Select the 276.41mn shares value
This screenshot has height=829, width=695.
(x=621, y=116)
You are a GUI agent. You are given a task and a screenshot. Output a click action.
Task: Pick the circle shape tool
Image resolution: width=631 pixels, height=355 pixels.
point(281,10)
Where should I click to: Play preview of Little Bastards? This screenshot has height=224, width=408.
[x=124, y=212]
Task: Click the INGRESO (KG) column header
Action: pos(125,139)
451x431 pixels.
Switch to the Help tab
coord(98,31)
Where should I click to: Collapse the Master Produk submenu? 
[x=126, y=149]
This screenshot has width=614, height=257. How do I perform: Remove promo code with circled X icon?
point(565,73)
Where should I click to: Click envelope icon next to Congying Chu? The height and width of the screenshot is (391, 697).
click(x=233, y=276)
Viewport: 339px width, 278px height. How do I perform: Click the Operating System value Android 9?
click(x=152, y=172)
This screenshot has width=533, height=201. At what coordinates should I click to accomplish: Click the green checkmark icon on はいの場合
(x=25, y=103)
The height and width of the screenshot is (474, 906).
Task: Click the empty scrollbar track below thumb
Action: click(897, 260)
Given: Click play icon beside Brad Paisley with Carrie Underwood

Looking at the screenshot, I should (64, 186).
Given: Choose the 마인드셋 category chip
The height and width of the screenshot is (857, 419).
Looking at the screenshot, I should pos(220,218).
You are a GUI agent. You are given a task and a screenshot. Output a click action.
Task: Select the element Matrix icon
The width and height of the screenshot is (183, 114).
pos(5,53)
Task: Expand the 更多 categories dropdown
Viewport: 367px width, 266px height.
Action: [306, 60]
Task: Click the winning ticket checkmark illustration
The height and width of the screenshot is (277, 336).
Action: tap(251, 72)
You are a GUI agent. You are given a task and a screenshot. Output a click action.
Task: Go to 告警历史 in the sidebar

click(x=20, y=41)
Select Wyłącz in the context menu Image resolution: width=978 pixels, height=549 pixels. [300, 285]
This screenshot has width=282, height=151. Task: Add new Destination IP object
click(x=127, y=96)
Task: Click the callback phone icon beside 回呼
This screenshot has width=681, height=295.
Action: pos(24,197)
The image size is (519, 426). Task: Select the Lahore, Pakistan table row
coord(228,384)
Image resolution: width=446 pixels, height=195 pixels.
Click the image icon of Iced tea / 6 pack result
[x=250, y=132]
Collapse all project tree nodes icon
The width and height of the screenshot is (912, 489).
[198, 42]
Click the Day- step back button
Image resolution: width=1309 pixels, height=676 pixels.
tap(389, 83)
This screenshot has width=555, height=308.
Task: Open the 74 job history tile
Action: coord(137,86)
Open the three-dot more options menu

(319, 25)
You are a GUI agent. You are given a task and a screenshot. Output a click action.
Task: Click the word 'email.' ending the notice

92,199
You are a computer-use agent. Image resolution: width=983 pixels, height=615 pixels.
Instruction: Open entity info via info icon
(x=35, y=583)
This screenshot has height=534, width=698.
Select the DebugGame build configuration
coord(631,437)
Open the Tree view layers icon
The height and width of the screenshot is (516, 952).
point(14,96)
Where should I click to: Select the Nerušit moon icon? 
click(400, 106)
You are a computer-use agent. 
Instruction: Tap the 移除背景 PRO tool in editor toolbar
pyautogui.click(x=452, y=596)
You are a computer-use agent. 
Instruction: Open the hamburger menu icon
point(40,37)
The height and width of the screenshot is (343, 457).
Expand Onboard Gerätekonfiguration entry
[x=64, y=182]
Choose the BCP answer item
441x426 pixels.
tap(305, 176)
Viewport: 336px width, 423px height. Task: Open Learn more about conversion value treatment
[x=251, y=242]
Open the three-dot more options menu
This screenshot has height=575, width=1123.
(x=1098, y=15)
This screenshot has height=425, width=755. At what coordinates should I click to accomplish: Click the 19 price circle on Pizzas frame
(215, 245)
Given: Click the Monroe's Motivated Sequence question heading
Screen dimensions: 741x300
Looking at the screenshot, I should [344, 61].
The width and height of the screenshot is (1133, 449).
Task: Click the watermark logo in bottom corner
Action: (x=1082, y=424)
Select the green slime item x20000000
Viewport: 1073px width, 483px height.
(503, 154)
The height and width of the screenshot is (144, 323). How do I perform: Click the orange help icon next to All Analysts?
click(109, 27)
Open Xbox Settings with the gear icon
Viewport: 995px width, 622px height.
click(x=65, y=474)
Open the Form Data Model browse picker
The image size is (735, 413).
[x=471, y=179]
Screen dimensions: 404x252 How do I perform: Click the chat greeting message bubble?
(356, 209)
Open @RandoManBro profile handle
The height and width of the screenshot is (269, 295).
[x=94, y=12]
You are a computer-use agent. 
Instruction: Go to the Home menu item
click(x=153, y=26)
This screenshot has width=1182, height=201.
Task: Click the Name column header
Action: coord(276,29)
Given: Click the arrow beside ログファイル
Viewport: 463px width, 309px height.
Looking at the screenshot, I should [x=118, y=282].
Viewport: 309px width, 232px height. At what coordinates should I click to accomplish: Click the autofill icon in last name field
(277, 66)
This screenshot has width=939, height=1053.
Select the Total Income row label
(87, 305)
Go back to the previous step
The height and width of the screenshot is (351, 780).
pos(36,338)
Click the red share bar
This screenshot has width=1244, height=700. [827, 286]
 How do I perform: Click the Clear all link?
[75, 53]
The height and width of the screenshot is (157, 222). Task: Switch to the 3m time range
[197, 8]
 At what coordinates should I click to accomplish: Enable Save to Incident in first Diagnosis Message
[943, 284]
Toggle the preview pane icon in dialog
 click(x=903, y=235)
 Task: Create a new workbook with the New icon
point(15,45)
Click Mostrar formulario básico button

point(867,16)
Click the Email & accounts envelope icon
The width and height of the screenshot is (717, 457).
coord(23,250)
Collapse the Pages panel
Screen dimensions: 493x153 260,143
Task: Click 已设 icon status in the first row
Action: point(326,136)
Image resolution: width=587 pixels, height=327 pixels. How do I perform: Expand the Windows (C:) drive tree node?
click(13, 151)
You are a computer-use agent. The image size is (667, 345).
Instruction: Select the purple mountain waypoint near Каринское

::::

DIRECTIONS FOR THIS TASK.
Only the lines above starting at the line that holds "This screenshot has width=282, height=151." and ending at the line that holds "Image resolution: width=446" are to be repeated, exactly and in full.

SOLUTION FOR THIS PROBLEM.
This screenshot has width=282, height=151. Task: Add new Destination IP object
click(x=127, y=96)
Task: Click the callback phone icon beside 回呼
This screenshot has width=681, height=295.
Action: pos(24,197)
The image size is (519, 426). Task: Select the Lahore, Pakistan table row
coord(228,384)
Image resolution: width=446 pixels, height=195 pixels.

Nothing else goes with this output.